Confira artigo especial escrito pelo jornalista Eugênio Bucci
O Instituto Palavra Aberta promoveu, no dia 23 de agosto, na Câmara dos Deputados, a VI Conferência Legislativa sobre Liberdade de Expressão. O encontro contou com a participação dos palestrantes Eugênio Bucci, jornalista e professor da USP e da ESPM, e do ex-deputado e jornalista Fernando Gabeira, e dos debatedores Ricardo Gandour (Grupo Estado), deputada Manuela D’Ávila (PCdoB-RS), Fernando Rodrigues (Folha), entre outros.
Clique aqui e confira a íntegra do texto de Eugênio Bucci que serviu de roteiro para a palestra na VI Conferência Legislativa sobre Liberdade de Expressão.
Para os participantes da conferência, a censura judicial a veículos de comunicação (como a imposta ao Estadão há dois anos), a ameaça de controle de redes sociais e todo tipo de veto à livre expressão têm de ser combatidos em nome da liberdade e da democracia.
Para Eugênio Bucci, “a democracia só existe quando, a favor dos cidadãos, o Estado renuncia à tentação de interferir sobre a formação, a manifestação e o trânsito das opiniões e das informações”. No entanto, segundo Bucci, os donos do poder no Brasil estão longe dessa compreensão.
Ao contrário, diz, há no Brasil uma vocação autoritária do Estado, que gera uma incorrigível tentação de querer “tomar conta” dos jornalistas, por meio de uma fiscalização do trabalho deles. “Por isso, o tema da liberdade de expressão e da liberdade de imprensa continua na ordem do dia em nosso País”.

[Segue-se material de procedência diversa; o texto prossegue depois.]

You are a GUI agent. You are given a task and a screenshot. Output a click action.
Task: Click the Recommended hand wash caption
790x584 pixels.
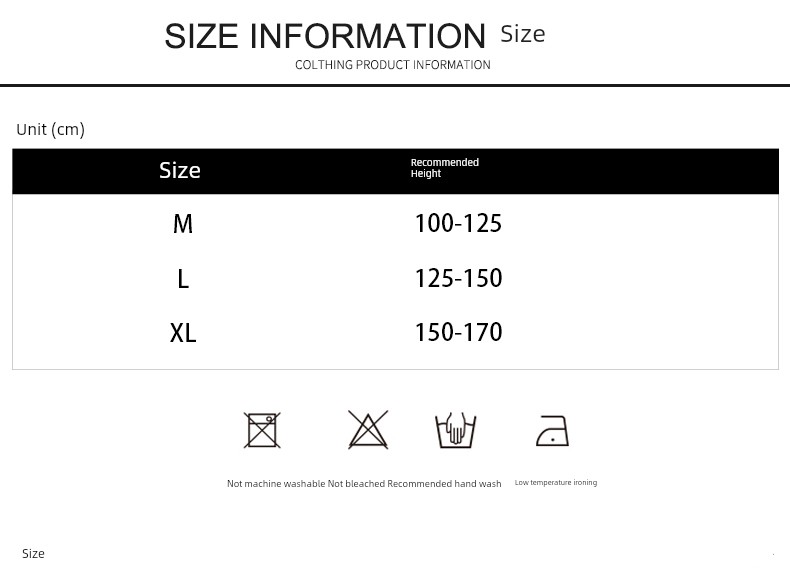[x=444, y=484]
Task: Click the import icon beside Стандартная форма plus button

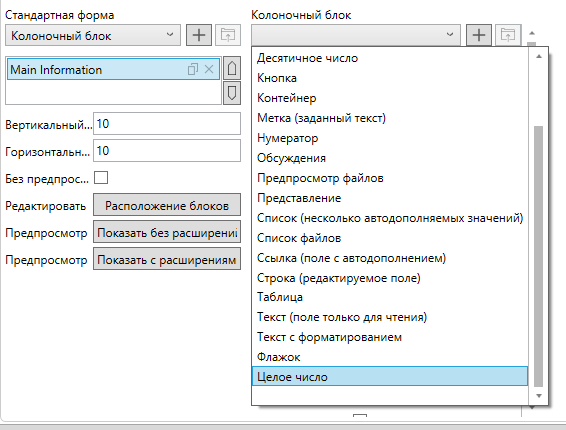Action: (228, 35)
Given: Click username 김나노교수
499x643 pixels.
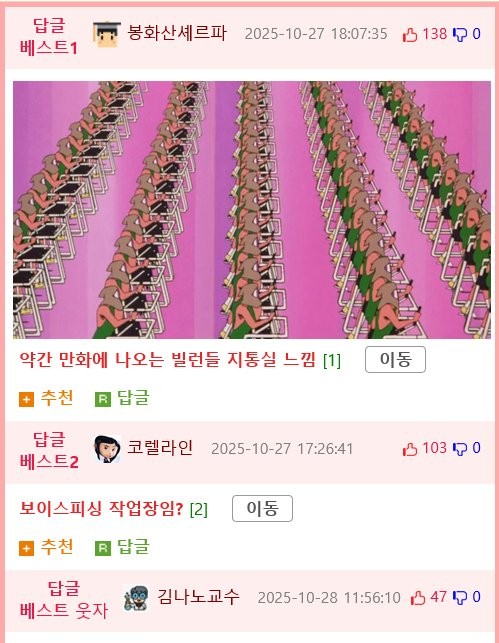Looking at the screenshot, I should 198,596.
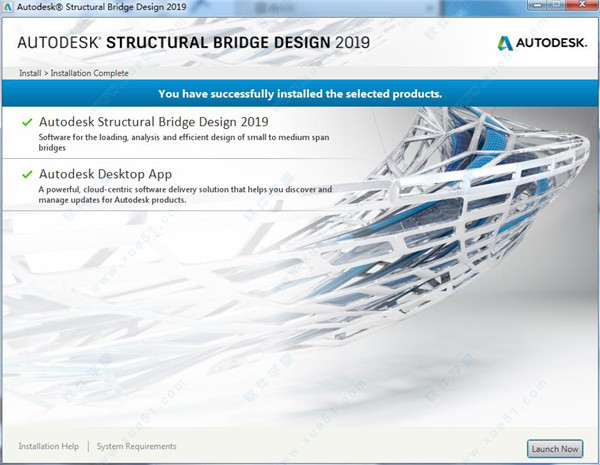The width and height of the screenshot is (600, 465).
Task: Click the 2019 year in the header
Action: click(x=350, y=42)
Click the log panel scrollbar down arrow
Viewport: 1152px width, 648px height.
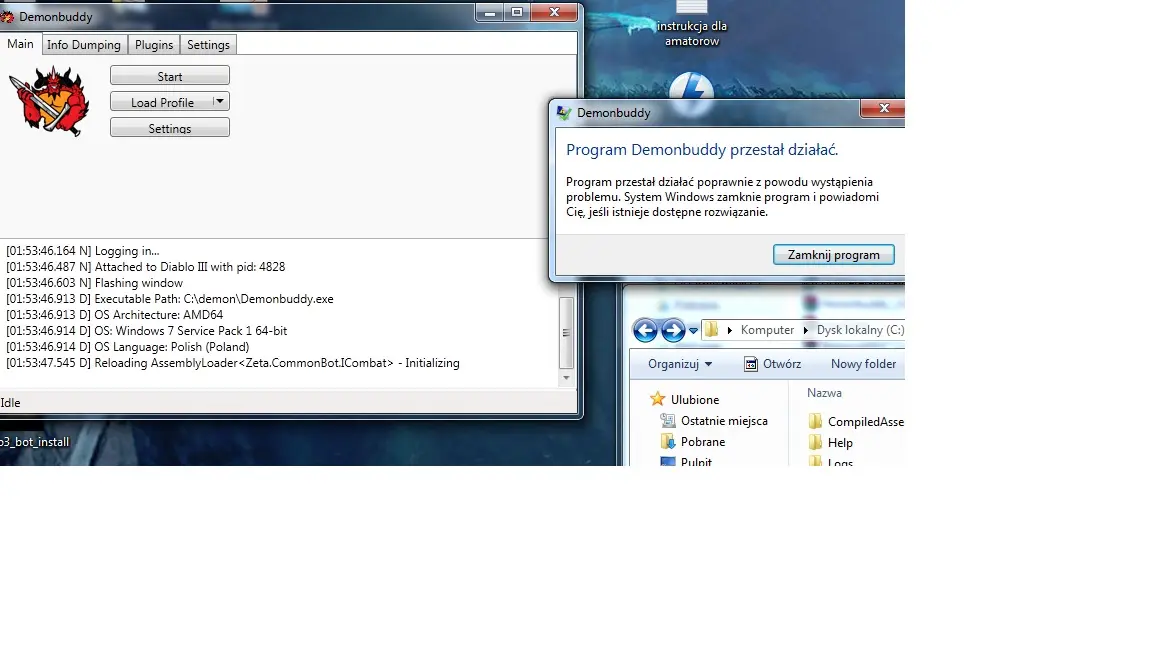(x=567, y=378)
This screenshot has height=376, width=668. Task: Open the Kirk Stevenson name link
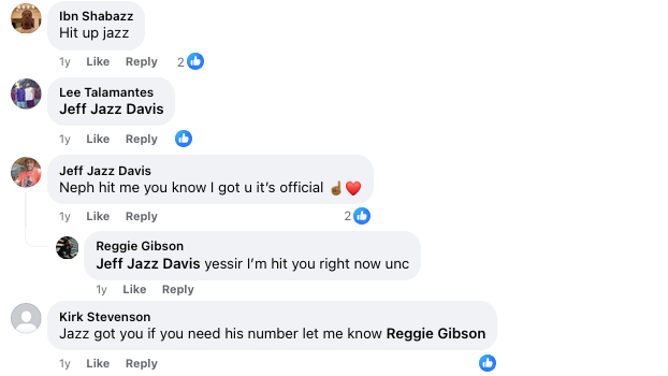(105, 317)
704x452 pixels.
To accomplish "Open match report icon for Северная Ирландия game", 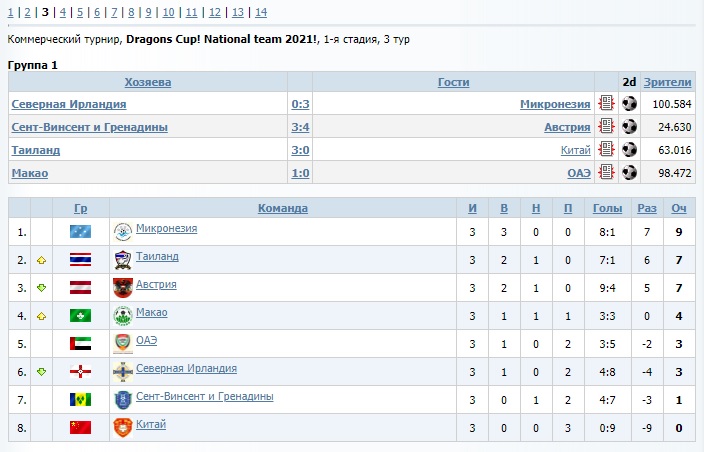I will pos(605,104).
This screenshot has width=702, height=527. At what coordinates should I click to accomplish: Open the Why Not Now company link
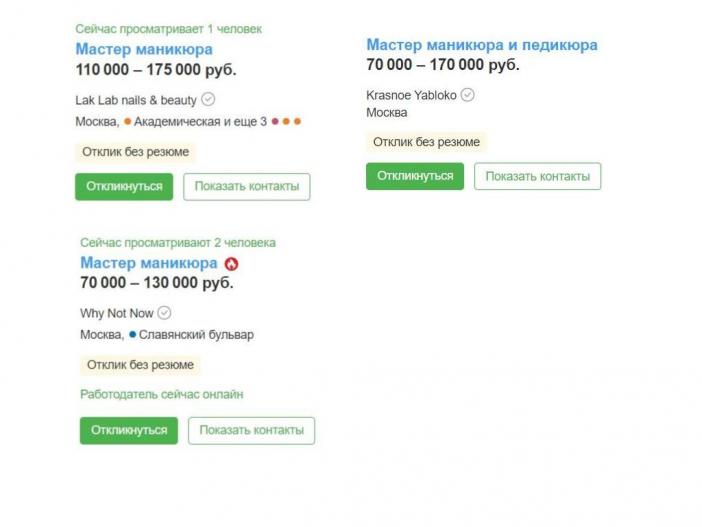click(117, 313)
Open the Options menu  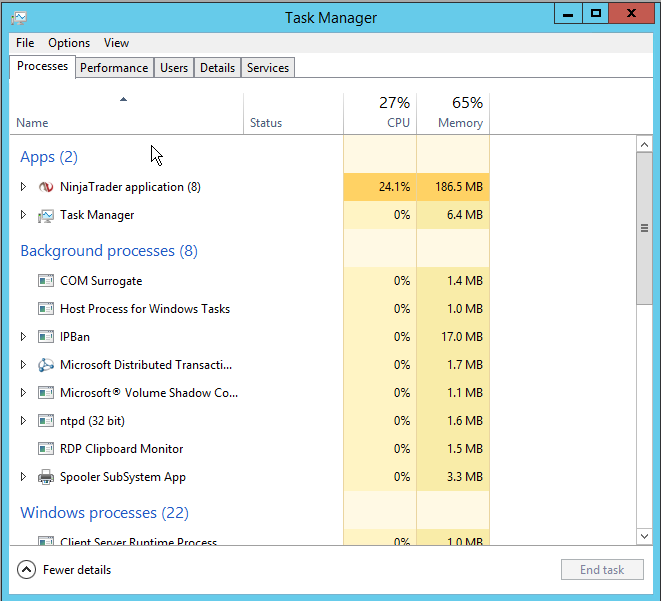[x=69, y=43]
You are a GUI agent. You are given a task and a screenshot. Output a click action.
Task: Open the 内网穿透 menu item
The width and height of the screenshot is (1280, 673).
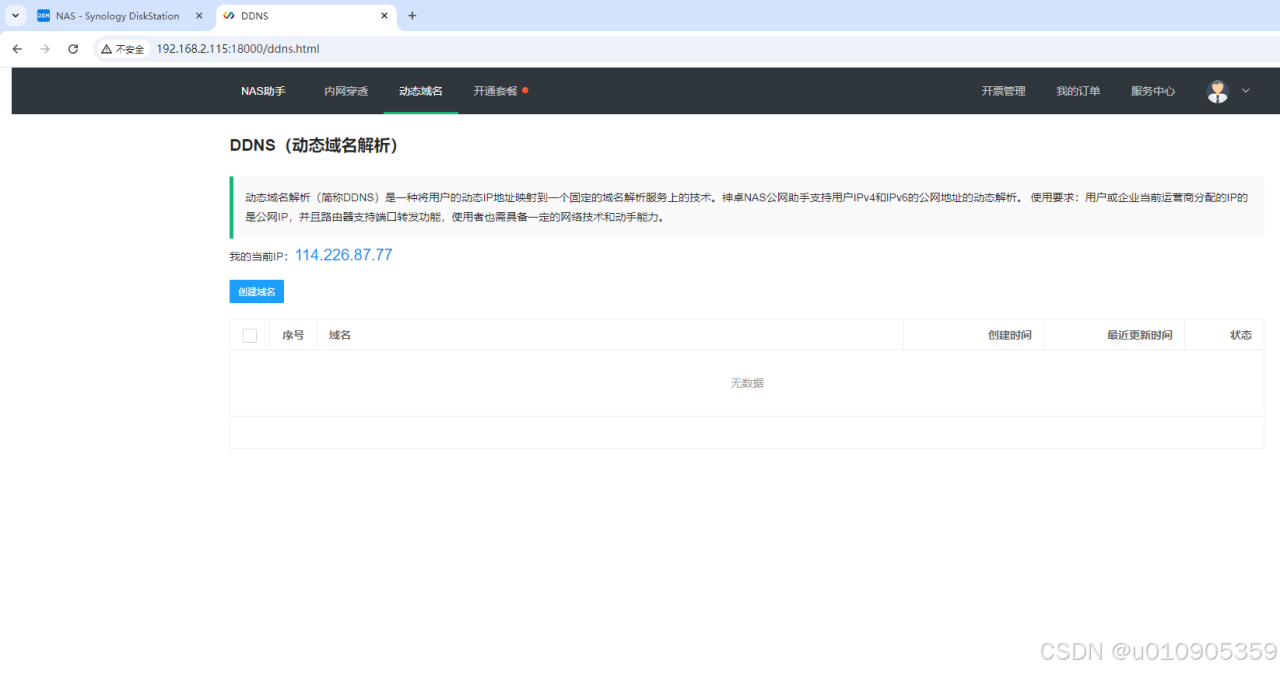coord(346,91)
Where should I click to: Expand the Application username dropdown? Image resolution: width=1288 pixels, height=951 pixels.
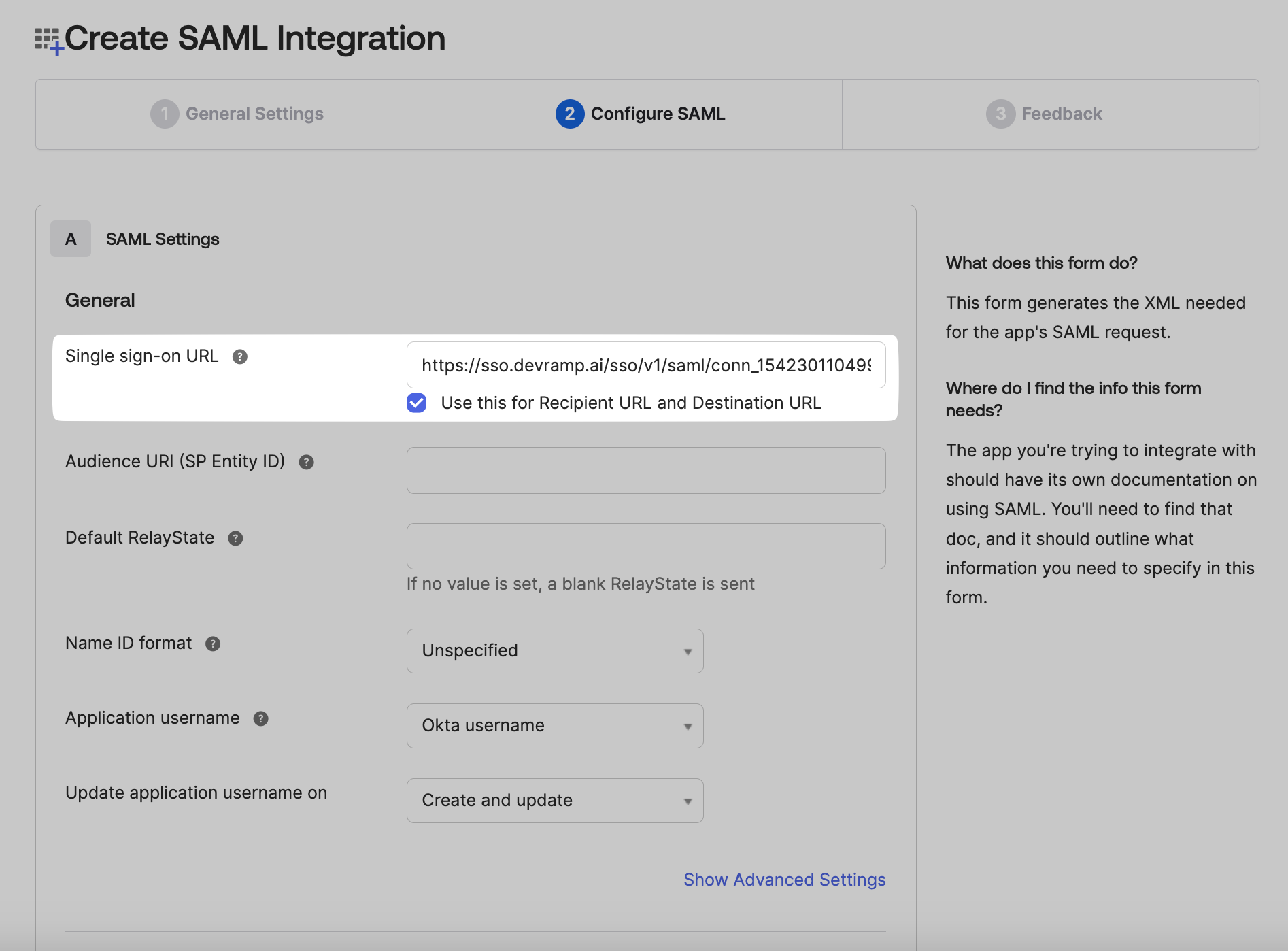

Para Bucci, ainda estamos longe de ver a liberdade de imprensa como um dado da normalidade democrática. “Ainda parecemos encontrar conforto na premissa de que alguma autoridade estará zelando por nós, tomando conta dos jornalistas”.
O diretor de conteúdo do Estadão, Ricardo Gandour, tratou especificamente da determinação judicial que proíbe o jornal de veicular qualquer notícia a respeito da investigação da Polícia Federal sobre o empresário Fernando Sarney, filho do presidente do Senado. “Não poder publicar algo não tem outro nome a não ser restrição, mordaça – se é que a palavra censura precisa de um certo complemento”, definiu.
Para o diretor do Estadão, esse episódio explicitou um antagonismo entre o papel da Justiça e dos jornalistas. O repórter trabalha tentando antecipar a notícia na temperatura jornalística; o juiz tem seu ofício e seu método a
posteriori. “Ele não pode dizer: ‘Te proíbo, em nome da lei, de editar o que eu estou imaginando que você vai editar’. Isso é coerção. O único porto seguro é a liberdade plena.”